While we're stuck at home, we all feel the need to do creative art projects with our kids — but they don't need to be THAT creative to get your kids excited and involved. And they definitely don't need to be original.
Searching for ideas in the depths of the internet is more than any of us can muster right now, so allow me to hand deliver one project to you that will work for kids of any age. Let's call it "Tiny Dot Tree."
All you need are four items:
Paint (washable, duh)
One paint brush
Disclaimer: Babies and toddlers will turn any project that involves paint into a finger painting extravaganza where all colors mix to brown. Let it happen.
Step 1: Pick and distribute paint colors
Once you have your supplies ready, dole out the paint. I recommend three colors per kid so it doesn't become a crazy mess. This will obviously be an agonizing decision. Let them take their time — might give you time to refill your wine glass or eat some M&Ms when they're not watching.
Step 2: Paint a tree trunk
First thing's first, paint a tree trunk with the paint brush. You can just do a simple trunk, add branches, or even let your kid(s) use their (painted) hand print to make the branches.

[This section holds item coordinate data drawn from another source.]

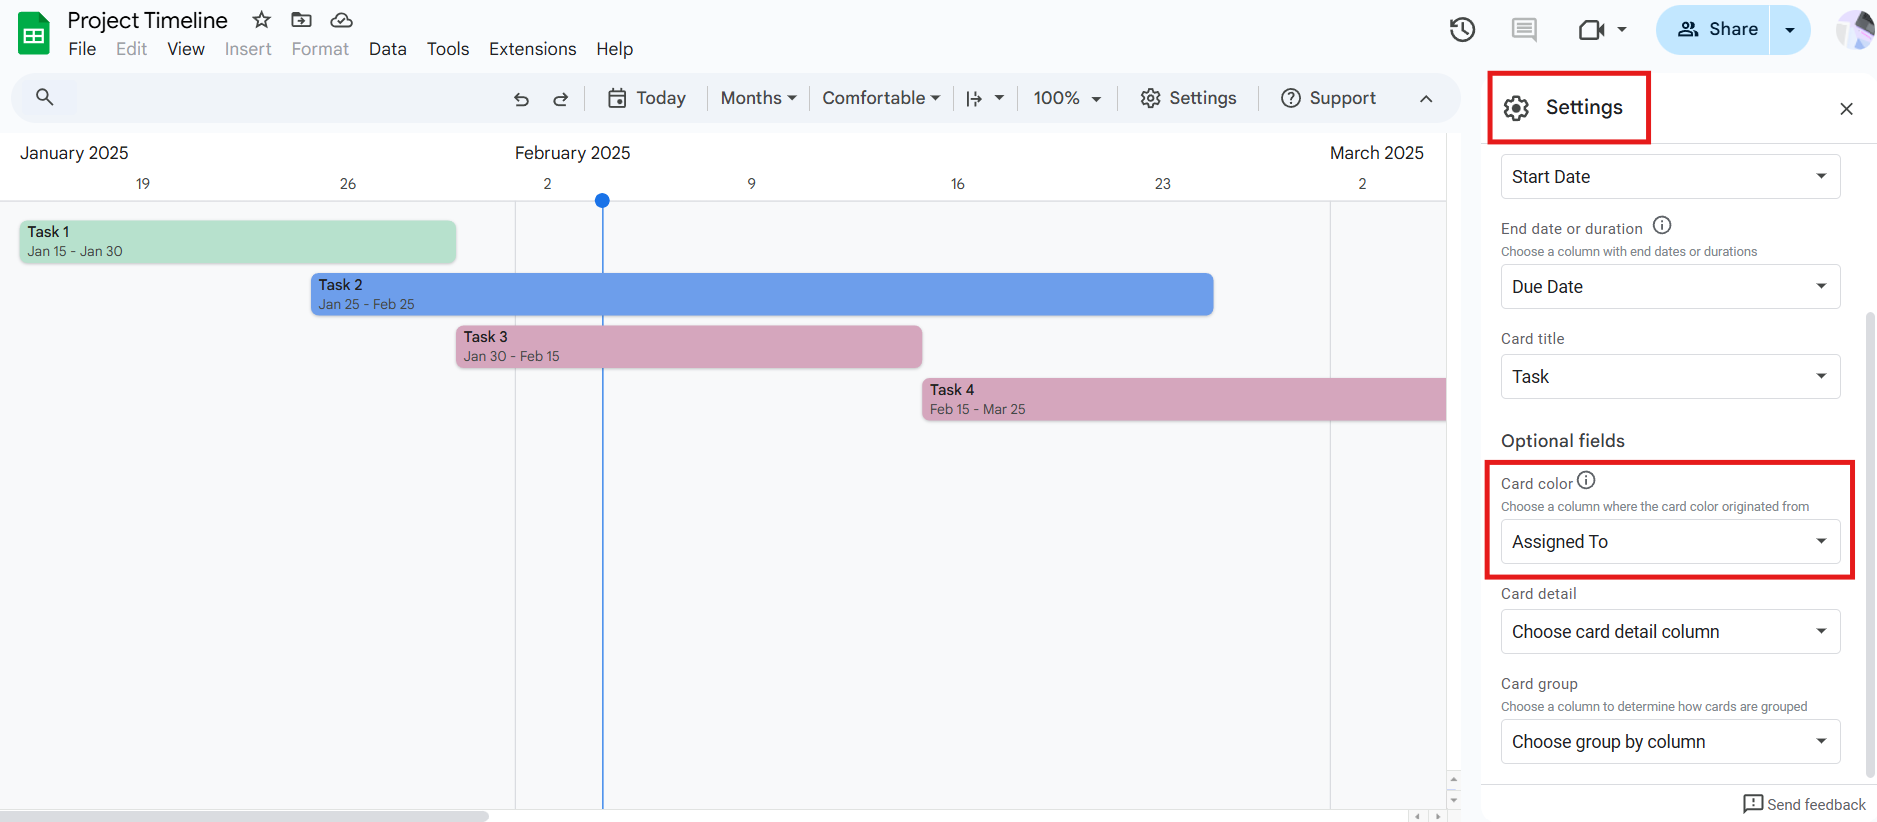
Task: Click the info icon beside Card color
Action: point(1586,481)
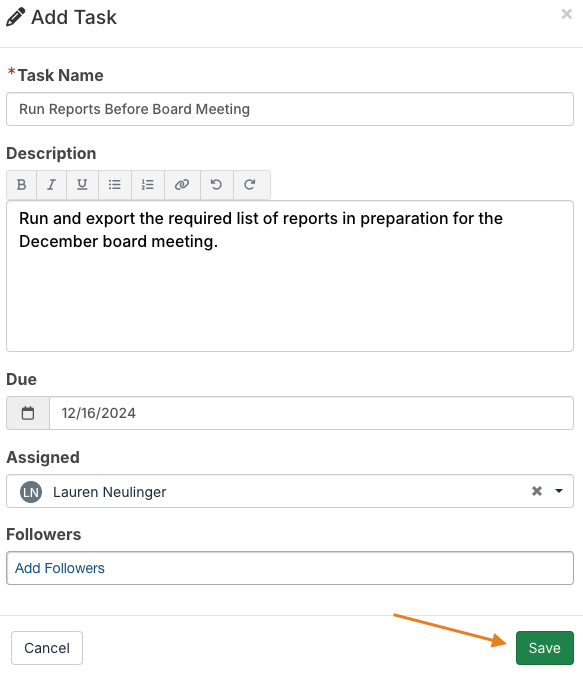Click the Task Name input field
The image size is (583, 678).
tap(290, 109)
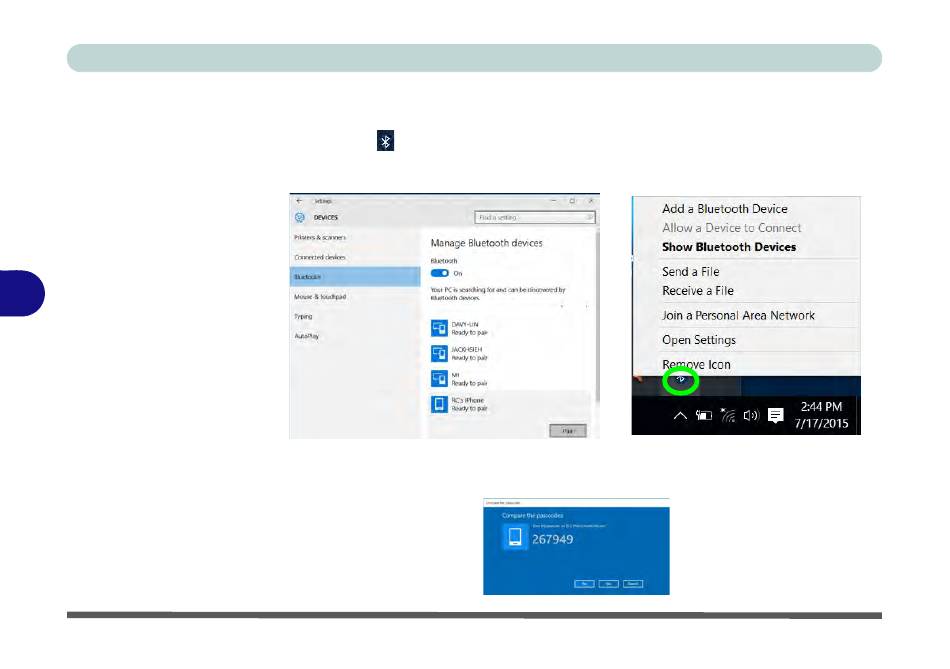This screenshot has height=669, width=950.
Task: Select the JACKHSIEH device icon
Action: click(x=439, y=353)
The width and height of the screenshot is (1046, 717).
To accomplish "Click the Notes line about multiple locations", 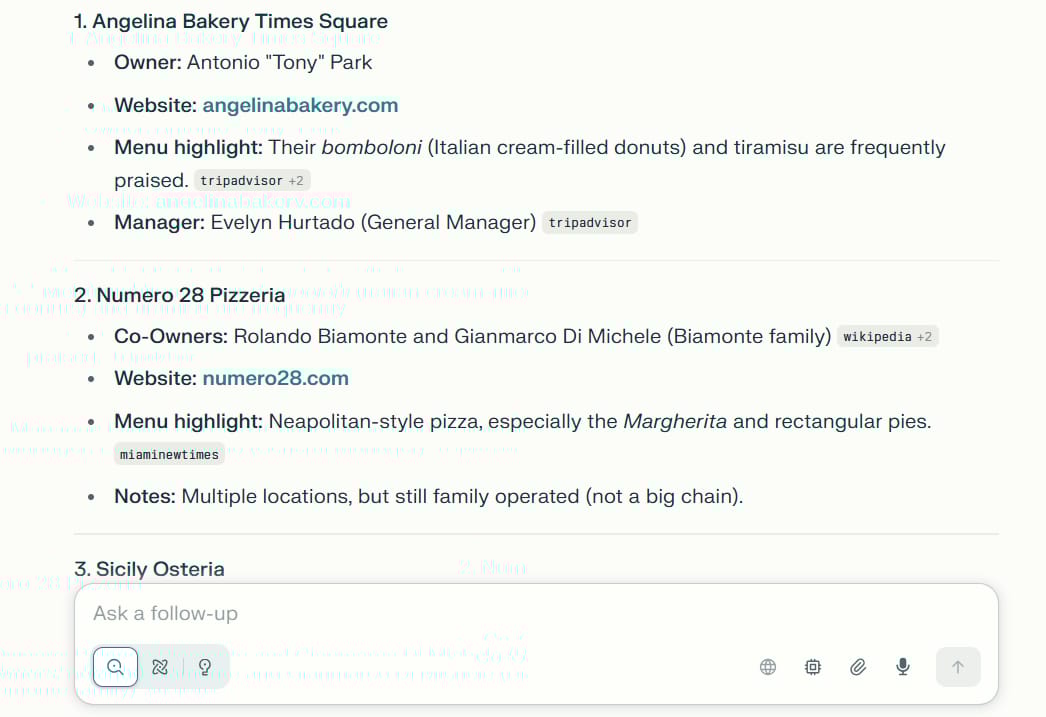I will [428, 496].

Step 3: Use Q-tips to make the leaves
The more "leaves" the better! Tell your kid to go nuts — maybe even challenge them to do 100 or more dots. Then encourage them to add additional scenery. A bird, a butterfly, the sun...all good options.
Step 4: Marvel at your beautiful creations!
The Q-tips were really fun and accessible for both of my kids. My 3 year old's finished product was more of an abstract wonder, but she had a great time and found it easy to participate. It can be so hard to find activities that engage my kids equally so this was a huge win in my book.
Here's the finished product from my 3 year old, my 5 year old, and myself!
Still having fun? Make other scenes with the Q-tips. My 5 year old made a rainbow next — but anything is possible! Some ideas: an under the sea scene, planets and stars, shapes, or just a bunch of dots all over a page. It's pointilism at its most accessible and awesome!